• RECORDS FOR THIS EXERCISE

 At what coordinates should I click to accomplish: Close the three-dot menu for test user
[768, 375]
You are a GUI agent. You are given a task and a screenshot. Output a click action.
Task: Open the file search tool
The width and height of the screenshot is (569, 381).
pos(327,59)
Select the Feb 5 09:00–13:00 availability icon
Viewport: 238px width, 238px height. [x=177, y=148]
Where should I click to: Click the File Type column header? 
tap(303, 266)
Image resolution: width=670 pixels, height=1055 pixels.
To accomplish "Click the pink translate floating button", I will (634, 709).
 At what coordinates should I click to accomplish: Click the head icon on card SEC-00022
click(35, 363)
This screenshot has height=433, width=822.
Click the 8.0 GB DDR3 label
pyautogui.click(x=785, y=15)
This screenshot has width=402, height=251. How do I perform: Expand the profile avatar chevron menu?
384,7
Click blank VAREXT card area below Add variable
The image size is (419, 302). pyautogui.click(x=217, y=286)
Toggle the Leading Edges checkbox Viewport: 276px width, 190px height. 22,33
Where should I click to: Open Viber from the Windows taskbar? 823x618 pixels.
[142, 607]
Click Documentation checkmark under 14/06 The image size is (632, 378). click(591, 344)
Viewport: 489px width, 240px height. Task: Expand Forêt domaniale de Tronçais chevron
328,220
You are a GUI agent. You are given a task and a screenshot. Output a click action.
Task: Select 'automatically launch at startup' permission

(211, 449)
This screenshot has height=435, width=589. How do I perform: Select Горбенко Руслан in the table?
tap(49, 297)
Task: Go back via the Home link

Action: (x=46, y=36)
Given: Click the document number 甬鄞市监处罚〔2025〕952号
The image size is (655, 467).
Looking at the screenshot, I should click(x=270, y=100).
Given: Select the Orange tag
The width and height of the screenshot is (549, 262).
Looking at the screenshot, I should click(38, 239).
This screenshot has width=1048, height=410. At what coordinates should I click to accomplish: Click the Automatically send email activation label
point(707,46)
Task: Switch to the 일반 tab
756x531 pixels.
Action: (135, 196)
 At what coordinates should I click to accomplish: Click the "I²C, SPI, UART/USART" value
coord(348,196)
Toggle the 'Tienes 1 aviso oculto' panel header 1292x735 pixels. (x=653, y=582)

• TRY IT
Reproduce the data above in full, keeping it exactly the same.

• RESPONSE TO THE TASK
 At what coordinates should I click to accomplish: Close the three-dot menu for test user
[768, 375]
You are a GUI agent. You are given a task and a screenshot. Output a click action.
Task: Open the file search tool
The width and height of the screenshot is (569, 381).
pos(327,59)
Select the Feb 5 09:00–13:00 availability icon
Viewport: 238px width, 238px height. [x=177, y=148]
Where should I click to: Click the File Type column header? 
tap(303, 266)
Image resolution: width=670 pixels, height=1055 pixels.
To accomplish "Click the pink translate floating button", I will (634, 709).
 At what coordinates should I click to accomplish: Click the head icon on card SEC-00022
click(35, 363)
This screenshot has height=433, width=822.
Click the 8.0 GB DDR3 label
pyautogui.click(x=785, y=15)
This screenshot has width=402, height=251. How do I perform: Expand the profile avatar chevron menu?
384,7
Click blank VAREXT card area below Add variable
The image size is (419, 302). pyautogui.click(x=217, y=286)
Toggle the Leading Edges checkbox Viewport: 276px width, 190px height. 22,33
Where should I click to: Open Viber from the Windows taskbar? 823x618 pixels.
[142, 607]
Click Documentation checkmark under 14/06 The image size is (632, 378). click(591, 344)
Viewport: 489px width, 240px height. Task: Expand Forêt domaniale de Tronçais chevron
328,220
You are a GUI agent. You are given a task and a screenshot. Output a click action.
Task: Select 'automatically launch at startup' permission

(211, 449)
This screenshot has height=435, width=589. How do I perform: Select Горбенко Руслан in the table?
tap(49, 297)
Task: Go back via the Home link

Action: (x=46, y=36)
Given: Click the document number 甬鄞市监处罚〔2025〕952号
The image size is (655, 467).
Looking at the screenshot, I should click(x=270, y=100).
Given: Select the Orange tag
The width and height of the screenshot is (549, 262).
Looking at the screenshot, I should click(38, 239).
This screenshot has width=1048, height=410. At what coordinates should I click to accomplish: Click the Automatically send email activation label
point(707,46)
Task: Switch to the 일반 tab
756x531 pixels.
Action: (135, 196)
 At what coordinates should I click to accomplish: Click the "I²C, SPI, UART/USART" value
coord(348,196)
Toggle the 'Tienes 1 aviso oculto' panel header 1292x735 pixels. (x=653, y=582)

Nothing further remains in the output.